- **Study material**
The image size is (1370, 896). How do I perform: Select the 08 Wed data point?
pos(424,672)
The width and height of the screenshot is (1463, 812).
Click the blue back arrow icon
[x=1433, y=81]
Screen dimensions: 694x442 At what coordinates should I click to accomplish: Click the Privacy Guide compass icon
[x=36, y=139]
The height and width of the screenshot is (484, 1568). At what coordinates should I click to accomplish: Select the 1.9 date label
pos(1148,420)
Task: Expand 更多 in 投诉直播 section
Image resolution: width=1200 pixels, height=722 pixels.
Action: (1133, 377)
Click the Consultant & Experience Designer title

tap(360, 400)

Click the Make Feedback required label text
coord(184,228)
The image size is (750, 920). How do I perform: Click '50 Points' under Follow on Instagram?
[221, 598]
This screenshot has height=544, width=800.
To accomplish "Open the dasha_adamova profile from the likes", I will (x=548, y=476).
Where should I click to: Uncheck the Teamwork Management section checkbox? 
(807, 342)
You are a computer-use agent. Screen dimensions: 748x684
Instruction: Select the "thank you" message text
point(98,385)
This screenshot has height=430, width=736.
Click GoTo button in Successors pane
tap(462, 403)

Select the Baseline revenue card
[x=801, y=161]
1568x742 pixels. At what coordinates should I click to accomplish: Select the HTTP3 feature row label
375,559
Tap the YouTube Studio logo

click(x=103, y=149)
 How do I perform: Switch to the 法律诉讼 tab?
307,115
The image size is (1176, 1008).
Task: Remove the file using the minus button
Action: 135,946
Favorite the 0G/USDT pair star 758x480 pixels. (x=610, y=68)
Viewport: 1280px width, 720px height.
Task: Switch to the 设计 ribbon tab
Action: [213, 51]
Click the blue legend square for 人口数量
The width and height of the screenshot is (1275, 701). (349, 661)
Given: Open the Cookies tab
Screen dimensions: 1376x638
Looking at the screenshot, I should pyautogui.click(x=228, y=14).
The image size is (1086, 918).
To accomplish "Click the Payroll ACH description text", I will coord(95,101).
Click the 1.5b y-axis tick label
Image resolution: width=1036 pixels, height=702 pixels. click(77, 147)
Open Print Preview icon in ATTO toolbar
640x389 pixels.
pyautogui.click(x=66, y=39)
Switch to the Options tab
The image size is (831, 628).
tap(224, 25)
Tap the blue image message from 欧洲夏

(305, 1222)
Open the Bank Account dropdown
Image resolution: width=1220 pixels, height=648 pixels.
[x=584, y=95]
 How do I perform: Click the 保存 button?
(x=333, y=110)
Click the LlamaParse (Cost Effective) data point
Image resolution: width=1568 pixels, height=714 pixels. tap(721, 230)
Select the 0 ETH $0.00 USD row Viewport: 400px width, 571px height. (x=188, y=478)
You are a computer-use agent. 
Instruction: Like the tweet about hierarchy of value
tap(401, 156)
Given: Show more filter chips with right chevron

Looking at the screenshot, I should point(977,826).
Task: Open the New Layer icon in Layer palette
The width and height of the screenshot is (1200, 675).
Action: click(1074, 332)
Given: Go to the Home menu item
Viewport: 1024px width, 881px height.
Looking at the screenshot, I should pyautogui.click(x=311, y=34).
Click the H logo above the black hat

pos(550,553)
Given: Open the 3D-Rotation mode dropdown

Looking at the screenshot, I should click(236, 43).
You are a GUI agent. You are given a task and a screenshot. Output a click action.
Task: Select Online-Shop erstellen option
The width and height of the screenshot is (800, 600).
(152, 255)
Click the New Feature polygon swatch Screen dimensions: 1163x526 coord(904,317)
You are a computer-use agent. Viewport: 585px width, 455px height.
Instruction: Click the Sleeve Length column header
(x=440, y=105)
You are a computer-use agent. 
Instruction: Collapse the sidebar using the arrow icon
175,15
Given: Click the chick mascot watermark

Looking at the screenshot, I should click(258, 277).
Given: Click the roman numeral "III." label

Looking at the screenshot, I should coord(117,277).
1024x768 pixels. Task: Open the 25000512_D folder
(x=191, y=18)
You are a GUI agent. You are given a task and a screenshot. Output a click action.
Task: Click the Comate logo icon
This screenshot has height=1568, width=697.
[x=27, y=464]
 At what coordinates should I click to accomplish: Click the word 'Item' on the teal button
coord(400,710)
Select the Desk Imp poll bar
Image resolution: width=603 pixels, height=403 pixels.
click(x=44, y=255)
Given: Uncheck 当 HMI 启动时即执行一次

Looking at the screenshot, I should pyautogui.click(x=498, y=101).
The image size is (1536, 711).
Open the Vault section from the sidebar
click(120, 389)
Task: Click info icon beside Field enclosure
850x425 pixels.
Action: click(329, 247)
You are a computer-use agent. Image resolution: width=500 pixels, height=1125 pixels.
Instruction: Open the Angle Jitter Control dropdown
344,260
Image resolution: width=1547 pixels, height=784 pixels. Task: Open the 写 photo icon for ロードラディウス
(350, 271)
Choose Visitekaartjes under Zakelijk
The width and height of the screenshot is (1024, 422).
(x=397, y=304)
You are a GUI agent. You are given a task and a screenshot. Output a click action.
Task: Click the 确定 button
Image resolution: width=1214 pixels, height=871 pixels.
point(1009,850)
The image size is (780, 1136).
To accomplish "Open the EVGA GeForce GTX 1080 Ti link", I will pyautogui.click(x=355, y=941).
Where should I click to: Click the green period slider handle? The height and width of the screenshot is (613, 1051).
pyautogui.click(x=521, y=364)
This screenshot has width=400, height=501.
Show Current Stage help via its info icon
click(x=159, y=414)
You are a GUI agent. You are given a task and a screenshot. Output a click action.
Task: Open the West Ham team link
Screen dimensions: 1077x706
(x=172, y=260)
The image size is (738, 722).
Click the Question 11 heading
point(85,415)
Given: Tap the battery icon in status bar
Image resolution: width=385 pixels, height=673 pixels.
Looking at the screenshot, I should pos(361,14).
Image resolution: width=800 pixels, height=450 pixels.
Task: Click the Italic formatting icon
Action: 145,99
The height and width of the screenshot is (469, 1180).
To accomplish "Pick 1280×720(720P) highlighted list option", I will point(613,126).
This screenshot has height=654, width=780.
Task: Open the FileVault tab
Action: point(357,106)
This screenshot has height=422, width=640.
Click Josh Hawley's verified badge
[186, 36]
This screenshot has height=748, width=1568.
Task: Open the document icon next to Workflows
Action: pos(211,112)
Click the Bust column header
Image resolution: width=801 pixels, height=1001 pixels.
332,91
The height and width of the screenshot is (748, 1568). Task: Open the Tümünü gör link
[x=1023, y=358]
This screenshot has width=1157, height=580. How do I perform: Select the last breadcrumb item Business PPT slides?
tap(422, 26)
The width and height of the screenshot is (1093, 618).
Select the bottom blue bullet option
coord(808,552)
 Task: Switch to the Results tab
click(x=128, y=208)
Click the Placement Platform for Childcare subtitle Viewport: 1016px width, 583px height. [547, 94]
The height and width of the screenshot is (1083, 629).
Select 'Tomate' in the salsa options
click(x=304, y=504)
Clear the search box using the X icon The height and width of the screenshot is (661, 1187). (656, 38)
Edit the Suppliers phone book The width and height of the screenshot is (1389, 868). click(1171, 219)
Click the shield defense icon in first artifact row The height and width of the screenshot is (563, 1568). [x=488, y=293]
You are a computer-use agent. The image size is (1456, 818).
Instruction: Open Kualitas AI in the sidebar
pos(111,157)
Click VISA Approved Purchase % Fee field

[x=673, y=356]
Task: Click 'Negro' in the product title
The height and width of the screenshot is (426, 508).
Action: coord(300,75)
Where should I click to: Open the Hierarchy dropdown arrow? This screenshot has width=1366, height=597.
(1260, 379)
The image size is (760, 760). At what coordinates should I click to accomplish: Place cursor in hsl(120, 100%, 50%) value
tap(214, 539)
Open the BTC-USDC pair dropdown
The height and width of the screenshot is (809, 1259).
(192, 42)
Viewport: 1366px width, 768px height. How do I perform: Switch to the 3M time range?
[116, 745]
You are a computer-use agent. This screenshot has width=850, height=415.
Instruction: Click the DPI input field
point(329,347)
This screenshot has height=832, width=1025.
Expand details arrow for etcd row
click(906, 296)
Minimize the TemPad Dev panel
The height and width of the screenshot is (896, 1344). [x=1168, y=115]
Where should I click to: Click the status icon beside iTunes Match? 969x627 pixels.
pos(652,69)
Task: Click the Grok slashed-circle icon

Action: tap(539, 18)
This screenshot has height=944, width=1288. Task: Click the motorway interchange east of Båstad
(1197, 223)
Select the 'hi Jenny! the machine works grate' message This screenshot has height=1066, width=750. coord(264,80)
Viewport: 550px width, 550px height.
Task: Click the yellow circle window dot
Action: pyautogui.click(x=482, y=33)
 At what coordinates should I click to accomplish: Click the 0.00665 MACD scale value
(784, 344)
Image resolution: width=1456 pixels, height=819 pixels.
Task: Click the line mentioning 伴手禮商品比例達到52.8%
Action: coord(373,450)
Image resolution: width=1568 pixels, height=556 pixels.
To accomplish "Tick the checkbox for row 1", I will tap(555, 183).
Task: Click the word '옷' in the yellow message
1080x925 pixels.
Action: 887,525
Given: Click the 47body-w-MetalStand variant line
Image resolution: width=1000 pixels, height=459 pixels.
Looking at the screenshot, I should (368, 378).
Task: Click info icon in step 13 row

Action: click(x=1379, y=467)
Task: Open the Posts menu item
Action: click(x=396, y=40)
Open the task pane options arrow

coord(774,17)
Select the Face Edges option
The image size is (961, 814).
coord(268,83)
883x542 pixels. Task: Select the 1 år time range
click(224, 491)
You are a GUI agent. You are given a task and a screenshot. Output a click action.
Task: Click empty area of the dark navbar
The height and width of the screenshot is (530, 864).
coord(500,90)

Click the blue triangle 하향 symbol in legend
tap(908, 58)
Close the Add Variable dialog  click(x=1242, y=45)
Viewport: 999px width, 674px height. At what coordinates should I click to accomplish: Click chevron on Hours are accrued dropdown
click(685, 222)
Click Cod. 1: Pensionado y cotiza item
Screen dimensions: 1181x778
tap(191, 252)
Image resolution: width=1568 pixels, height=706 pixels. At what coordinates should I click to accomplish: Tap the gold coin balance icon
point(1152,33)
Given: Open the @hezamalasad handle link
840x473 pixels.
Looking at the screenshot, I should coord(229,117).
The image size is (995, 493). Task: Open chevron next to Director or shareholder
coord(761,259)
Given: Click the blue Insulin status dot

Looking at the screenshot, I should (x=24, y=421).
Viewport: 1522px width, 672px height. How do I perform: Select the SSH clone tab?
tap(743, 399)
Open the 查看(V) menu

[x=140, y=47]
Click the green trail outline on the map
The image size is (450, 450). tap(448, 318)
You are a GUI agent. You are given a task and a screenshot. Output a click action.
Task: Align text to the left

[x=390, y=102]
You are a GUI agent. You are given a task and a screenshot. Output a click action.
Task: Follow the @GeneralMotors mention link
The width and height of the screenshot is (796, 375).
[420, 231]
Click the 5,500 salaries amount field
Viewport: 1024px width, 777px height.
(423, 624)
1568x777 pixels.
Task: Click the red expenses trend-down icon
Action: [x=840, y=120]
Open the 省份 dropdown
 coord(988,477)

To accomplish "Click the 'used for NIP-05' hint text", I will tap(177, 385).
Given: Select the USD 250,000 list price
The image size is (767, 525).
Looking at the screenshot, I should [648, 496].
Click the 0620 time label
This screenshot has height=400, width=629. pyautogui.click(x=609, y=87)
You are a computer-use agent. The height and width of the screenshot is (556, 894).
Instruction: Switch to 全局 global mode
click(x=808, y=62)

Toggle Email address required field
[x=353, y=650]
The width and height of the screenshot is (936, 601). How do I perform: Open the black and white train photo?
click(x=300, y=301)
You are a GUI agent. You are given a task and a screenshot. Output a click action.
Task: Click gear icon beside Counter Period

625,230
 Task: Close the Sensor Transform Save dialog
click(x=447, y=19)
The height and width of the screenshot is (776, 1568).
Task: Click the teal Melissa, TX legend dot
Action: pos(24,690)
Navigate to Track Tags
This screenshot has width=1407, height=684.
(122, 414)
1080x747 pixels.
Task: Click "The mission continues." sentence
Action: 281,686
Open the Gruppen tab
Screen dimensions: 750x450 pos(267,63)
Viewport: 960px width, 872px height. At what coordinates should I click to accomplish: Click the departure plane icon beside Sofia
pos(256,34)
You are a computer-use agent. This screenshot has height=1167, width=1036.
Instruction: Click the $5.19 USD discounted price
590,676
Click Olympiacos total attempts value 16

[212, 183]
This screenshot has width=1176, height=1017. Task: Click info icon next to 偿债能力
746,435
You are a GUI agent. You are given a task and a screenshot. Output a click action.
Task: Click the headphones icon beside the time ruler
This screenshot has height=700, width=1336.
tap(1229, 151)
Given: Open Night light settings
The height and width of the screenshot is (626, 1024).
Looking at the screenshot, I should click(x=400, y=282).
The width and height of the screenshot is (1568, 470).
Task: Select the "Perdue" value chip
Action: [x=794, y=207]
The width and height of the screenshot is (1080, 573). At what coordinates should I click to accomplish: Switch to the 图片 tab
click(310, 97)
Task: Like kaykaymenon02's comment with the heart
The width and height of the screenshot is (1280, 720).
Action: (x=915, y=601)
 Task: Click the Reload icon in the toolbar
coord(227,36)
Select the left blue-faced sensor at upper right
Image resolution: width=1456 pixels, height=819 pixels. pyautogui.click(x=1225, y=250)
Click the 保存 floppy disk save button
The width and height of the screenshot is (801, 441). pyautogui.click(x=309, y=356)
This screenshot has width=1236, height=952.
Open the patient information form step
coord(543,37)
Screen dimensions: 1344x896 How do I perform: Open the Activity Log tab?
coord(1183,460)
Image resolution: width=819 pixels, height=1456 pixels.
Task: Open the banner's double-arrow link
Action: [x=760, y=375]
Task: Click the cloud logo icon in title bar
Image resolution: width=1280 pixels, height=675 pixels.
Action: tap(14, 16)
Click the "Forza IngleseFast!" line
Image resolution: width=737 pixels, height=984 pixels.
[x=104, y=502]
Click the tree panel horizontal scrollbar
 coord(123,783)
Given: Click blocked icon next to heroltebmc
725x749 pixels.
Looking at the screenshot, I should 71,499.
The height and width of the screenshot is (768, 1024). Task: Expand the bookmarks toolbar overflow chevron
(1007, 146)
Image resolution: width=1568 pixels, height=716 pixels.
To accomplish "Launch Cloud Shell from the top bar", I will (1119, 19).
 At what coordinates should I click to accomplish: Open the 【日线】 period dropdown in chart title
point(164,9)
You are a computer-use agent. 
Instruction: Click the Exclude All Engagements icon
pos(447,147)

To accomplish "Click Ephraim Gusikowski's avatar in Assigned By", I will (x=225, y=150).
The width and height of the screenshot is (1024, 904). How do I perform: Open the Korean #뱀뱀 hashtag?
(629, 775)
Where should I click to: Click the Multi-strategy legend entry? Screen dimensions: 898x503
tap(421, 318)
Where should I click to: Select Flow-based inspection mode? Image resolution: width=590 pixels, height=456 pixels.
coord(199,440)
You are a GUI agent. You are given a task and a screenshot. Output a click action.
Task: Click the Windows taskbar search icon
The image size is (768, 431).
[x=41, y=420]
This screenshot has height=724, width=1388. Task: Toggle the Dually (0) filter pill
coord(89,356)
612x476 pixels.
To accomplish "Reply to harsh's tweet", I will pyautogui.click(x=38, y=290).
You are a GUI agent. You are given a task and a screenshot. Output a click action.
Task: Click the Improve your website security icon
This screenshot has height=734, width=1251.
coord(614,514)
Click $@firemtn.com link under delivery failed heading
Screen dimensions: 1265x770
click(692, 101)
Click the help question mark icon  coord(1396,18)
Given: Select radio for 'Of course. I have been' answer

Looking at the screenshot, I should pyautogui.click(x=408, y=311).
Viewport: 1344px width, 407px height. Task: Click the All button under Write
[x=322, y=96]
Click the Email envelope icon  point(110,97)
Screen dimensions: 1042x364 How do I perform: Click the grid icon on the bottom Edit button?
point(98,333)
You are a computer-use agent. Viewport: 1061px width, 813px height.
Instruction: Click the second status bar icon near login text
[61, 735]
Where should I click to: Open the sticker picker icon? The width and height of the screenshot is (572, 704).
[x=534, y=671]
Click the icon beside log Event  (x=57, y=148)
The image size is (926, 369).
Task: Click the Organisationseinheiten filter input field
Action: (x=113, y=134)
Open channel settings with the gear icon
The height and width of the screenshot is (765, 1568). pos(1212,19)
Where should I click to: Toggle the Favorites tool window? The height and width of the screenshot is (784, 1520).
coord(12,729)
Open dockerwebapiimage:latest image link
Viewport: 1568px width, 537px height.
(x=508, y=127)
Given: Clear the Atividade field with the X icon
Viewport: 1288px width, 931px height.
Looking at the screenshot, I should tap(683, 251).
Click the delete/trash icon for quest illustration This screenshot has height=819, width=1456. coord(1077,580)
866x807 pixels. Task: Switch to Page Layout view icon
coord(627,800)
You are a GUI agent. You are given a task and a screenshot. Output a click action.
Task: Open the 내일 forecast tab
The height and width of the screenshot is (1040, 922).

- **Your task**
Output all lines from the beginning of the data up to the line holding "This screenshot has height=544, width=800.", that line included, exactly as written.

- **Exercise response**
The image size is (1370, 896). How do I perform: Select the 08 Wed data point?
pos(424,672)
The width and height of the screenshot is (1463, 812).
Click the blue back arrow icon
[x=1433, y=81]
Screen dimensions: 694x442 At what coordinates should I click to accomplish: Click the Privacy Guide compass icon
[x=36, y=139]
The height and width of the screenshot is (484, 1568). At what coordinates should I click to accomplish: Select the 1.9 date label
pos(1148,420)
Task: Expand 更多 in 投诉直播 section
Image resolution: width=1200 pixels, height=722 pixels.
Action: (1133, 377)
Click the Consultant & Experience Designer title

tap(360, 400)

Click the Make Feedback required label text
coord(184,228)
The image size is (750, 920). How do I perform: Click '50 Points' under Follow on Instagram?
[221, 598]
This screenshot has height=544, width=800.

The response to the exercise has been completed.